Guilford Parks and Recreation Director Rick Maynard said that the department has had one or two interns, usually from SCSU, almost every summer for the past decade. Former intern Tracy Guliani now works for the town as a program coordinator, and others have gone on to jobs in several Connecticut town’s recreation departments.
While a job in town government may not seem like the usual summer internship – which have become common for students looking for a foot in the door in their desired industries – towns throughout the region hire students for jobs in City Hall.
This year, Guilford Parks and Recreation hired another SCSU student, Morgan Aery, who has been overseeing the town’s camp for seventh- and eighth-graders.
Maynard said that he tries to give the interns a feel for many different aspects of working in a Parks and Recreation Department, from spending a day with maintenance workers to attending staff meetings and learning how to use the department’s registration software. Interns have also completed special projects, he said, like a history of the department that it now uses in a brochure.
“They can get a pretty broad experience because we have the parks, we have the seniors as part of us – a lot of town’s seniors are (a separate department),” Maynard said. “Our interns are not interns in our mind, they’re part of the staff just like anyone else.”
Other towns in the region employ students in recreation departments and other areas.
West Haven’s Summer Youth Employment Program provides five-week-long jobs to 118 West Haven residents. The program is open to 14- through 18-year-olds who do maintenance at the city’s schools, clerical work in City Hall, beach patrol cleanup and food preparation for local camps.
Jim Eagan, the director of the program, said that the goal is to keep kids occupied during summer, and offer them some job experience. About half of the positions are filled based on income guidelines, providing jobs for lower-income students.

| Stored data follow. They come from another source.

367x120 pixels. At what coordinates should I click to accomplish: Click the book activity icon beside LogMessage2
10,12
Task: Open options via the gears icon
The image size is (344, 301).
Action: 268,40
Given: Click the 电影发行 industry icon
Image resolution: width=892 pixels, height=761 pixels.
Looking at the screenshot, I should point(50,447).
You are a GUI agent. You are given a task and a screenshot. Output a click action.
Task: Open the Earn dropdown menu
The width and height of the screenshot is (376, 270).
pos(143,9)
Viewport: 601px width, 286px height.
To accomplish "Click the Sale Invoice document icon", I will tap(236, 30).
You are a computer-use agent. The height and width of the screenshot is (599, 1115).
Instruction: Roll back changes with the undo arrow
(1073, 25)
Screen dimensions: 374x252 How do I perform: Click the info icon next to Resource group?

“A lot of these kids are first-year employment, it’s their first experience working,” Eagan said. “The kids are taught to get to work on time, how to fill out a time sheet, how to follow directions, how to work with peers.”
Eagan added that he strives to assign participants, who work 20 hours a week, to jobs in their area of interest. This year, he said, there were more than 130 people on the waiting list for the program.
“We try to employ as many kids as we can,” he said. “Not every kid who applies gets a job, which is unfortunate, but that’s the nature of the budget.”
With her internship wrapping up in a few weeks, Killilea is now looking for a full-time job in local recreation departments. She said that her supervisors in Guilford have been very helpful in her job search.
“This is definitely what I want to do,” she said. “I like event planning and coordinating and things like that. I don’t really know where I see myself in five years, but I can probably almost say that it’s in a recreation department.”